Dwayne Johnson-fatigue” is a real thing, and even though the Rock has taken a big step back from popping up on screen more than three times a year, his performance in Black Adam is the definition “Go on girl, give us nothing”. There’s no character development whatsoever, and besides him getting angry at everyone all the time and shooting lightning bolts out of his hands, there’s little to nothing to his character.

Jaume Collet-Serra, director of personal favourites Orphan, House of Wax & The Shallows, now has me questioning his talent as a filmmaker. Whatever vision he had for this (supposedly) $200 million costing green screen extravaganza is as bland as unseasoned chicken, but not only does it lack real direction, it’s the departments that could save this movie from being a complete disaster that are equally as horrendous. Lorne Balfe, known for his majestic score of Mission Impossible – Fallout, composes a monotonously uninspired mess that surprisingly fits the quality of the film, while the numerous music cues just start and end at the most random moments, building forth the cringeworthy momentum the movie has going for it. A movie that needs at least one slow motion moment in every minute of its runtime is a stretch – literally. Did the editors just give up?

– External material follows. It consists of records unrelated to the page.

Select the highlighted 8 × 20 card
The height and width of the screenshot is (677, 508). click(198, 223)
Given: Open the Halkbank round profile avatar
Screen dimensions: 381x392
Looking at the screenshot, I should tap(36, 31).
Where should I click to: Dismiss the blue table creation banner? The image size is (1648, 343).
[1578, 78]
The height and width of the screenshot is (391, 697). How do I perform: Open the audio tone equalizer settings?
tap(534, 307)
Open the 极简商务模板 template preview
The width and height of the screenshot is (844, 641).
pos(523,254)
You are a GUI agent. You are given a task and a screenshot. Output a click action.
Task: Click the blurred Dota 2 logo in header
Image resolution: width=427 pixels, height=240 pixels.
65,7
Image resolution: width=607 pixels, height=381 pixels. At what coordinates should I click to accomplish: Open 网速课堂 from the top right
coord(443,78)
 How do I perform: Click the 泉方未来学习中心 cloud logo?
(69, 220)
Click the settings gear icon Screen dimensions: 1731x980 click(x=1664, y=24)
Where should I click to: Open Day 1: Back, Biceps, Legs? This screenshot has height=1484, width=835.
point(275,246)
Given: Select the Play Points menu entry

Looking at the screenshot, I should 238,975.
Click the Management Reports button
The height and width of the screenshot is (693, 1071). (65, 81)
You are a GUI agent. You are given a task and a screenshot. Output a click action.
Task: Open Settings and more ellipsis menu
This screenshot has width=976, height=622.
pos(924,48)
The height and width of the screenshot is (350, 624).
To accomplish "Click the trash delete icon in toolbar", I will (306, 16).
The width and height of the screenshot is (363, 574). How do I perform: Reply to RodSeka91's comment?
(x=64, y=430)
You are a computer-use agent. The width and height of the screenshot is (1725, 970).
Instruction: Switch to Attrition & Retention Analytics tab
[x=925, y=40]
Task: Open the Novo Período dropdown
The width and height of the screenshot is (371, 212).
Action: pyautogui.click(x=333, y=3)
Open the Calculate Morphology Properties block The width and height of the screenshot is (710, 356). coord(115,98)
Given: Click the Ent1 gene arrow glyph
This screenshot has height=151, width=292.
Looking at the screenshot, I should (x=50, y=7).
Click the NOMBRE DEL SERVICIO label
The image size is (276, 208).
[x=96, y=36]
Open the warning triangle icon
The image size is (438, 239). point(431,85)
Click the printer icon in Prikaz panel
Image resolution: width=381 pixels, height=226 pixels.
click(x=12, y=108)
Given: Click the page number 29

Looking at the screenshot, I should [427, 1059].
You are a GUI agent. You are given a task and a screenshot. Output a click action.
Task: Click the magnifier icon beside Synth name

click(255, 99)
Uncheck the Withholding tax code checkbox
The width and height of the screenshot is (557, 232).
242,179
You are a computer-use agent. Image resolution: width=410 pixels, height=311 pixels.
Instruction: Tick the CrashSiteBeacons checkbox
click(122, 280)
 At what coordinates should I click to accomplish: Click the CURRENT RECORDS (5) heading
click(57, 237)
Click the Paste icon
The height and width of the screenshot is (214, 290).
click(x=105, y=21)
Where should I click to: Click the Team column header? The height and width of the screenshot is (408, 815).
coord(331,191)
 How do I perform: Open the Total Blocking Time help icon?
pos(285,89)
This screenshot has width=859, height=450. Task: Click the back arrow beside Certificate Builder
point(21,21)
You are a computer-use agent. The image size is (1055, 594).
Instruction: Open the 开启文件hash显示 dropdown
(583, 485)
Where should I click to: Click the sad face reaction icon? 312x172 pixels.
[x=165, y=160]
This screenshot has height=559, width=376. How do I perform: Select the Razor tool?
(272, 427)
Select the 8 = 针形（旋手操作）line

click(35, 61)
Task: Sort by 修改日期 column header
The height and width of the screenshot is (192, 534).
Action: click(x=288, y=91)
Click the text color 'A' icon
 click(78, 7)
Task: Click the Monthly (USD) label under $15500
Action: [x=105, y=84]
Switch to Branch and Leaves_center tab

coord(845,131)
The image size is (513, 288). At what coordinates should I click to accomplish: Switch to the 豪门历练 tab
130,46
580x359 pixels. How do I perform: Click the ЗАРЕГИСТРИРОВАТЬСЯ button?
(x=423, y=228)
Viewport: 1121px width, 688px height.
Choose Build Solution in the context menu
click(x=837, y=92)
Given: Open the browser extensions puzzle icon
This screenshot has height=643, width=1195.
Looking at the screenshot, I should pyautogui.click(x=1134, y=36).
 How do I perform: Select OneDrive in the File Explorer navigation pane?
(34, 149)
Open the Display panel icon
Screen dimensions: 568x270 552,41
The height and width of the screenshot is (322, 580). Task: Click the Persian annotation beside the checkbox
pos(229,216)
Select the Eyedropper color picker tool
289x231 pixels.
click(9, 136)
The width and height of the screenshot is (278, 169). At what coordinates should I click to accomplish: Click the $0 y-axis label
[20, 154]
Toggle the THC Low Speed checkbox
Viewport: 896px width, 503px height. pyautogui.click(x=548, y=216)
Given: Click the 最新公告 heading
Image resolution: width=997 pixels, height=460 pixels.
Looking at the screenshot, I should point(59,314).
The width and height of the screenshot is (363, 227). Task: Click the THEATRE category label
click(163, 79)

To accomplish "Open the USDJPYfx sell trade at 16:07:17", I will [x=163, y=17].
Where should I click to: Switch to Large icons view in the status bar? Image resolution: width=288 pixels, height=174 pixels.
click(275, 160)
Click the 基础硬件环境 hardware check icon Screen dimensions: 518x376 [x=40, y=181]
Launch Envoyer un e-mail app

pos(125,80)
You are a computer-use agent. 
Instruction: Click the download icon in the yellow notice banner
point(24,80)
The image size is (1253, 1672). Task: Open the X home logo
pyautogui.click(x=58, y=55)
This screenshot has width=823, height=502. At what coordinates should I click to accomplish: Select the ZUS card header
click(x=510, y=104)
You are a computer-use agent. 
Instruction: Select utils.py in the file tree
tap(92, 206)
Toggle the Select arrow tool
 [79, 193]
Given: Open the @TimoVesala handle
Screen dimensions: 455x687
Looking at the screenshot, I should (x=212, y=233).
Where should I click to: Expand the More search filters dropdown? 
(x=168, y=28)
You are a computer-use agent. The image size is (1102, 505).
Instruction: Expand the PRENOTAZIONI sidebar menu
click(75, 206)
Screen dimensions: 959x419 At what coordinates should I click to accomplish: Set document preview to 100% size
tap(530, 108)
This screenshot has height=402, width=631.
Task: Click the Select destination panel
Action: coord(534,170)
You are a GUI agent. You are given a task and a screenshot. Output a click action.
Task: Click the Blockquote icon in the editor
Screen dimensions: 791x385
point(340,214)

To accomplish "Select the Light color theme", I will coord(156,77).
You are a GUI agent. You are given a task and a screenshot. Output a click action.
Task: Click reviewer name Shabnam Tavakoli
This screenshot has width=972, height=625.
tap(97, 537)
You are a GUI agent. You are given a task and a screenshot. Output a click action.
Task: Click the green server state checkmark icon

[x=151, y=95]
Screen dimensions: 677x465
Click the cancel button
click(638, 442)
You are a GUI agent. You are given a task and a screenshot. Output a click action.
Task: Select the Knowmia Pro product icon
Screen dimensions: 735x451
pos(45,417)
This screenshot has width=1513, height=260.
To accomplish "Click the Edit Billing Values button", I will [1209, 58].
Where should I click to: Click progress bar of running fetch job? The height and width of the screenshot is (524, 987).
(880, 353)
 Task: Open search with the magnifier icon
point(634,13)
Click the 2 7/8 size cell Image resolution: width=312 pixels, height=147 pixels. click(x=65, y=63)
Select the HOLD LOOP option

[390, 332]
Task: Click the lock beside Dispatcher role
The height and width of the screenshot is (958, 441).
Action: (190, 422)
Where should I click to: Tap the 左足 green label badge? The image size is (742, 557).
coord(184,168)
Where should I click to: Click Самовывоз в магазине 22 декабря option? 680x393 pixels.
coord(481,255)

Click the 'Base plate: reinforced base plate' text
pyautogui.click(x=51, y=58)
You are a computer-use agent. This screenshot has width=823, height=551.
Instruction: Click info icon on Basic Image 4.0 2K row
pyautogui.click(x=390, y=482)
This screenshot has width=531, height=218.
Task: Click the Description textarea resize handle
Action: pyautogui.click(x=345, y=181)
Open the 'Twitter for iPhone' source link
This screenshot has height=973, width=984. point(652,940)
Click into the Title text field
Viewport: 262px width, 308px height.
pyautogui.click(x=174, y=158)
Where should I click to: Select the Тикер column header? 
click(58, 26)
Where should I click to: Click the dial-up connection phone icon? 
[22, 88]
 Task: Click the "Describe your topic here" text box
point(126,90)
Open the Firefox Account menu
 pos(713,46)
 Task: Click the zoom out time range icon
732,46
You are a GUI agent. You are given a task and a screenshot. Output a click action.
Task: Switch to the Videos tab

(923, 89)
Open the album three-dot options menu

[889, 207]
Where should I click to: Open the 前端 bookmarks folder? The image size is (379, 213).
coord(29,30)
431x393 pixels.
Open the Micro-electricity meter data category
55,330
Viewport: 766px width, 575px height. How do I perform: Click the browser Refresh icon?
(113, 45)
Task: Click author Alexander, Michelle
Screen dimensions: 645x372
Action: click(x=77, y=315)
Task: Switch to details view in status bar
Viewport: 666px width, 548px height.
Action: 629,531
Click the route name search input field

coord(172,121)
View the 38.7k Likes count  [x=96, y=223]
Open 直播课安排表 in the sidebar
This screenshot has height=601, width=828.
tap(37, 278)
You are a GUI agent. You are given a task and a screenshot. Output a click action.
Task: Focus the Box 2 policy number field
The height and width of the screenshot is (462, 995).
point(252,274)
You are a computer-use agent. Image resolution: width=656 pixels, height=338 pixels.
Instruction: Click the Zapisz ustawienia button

Black Adam is worse than the trailers made it look, and that’s a talent in itself. This has “flop” written all over it, and honestly, moviegoers deserve better. Hollywood, wake up.

Rating: 1 out of 5.

Reviewed at Kinepolis Antwerp, October 19, 2022. Running time: 124 min.

PRODUCTION: A Warner Bros. release of a DC Entertainment, Flynn Picture Company, Seven Bucks Productions & New Line Cinema production. Producers: Beau Flynn, Dany Garcia & Hiram Garcia. Executive producers: Richard Brener, Walter Hamada, Dwayne Johnson, Eric McLeod, Chris Pan & Scott Sheldon.

CREW: Director: Jaume Collet-Serra. Writers: Adam Sztykiel, Rory Haines & Sohrab Noshirvani. Cinematography: Lawrence Sher. Editing: John Lee & Michael L. Sale. Music: Lorne Balfe.

CAST: Dwayne Johnson, Sarah Shahi, Viola Davis, Pierce Brosnan, Noah Centineo, Aldis Hodge, Quintessa Swindell, Odelya Halevi, Marwan Kenzari & Mohammed Amer.